_Directions_
Each entry has to be printed again exactly.

_The records_
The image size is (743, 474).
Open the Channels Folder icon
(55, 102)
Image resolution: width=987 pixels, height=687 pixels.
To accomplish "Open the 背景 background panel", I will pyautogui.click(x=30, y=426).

_Response area_
The image size is (743, 474).
Open the Channels Folder icon
(55, 102)
Image resolution: width=987 pixels, height=687 pixels.
To accomplish "Open the 背景 background panel", I will pyautogui.click(x=30, y=426).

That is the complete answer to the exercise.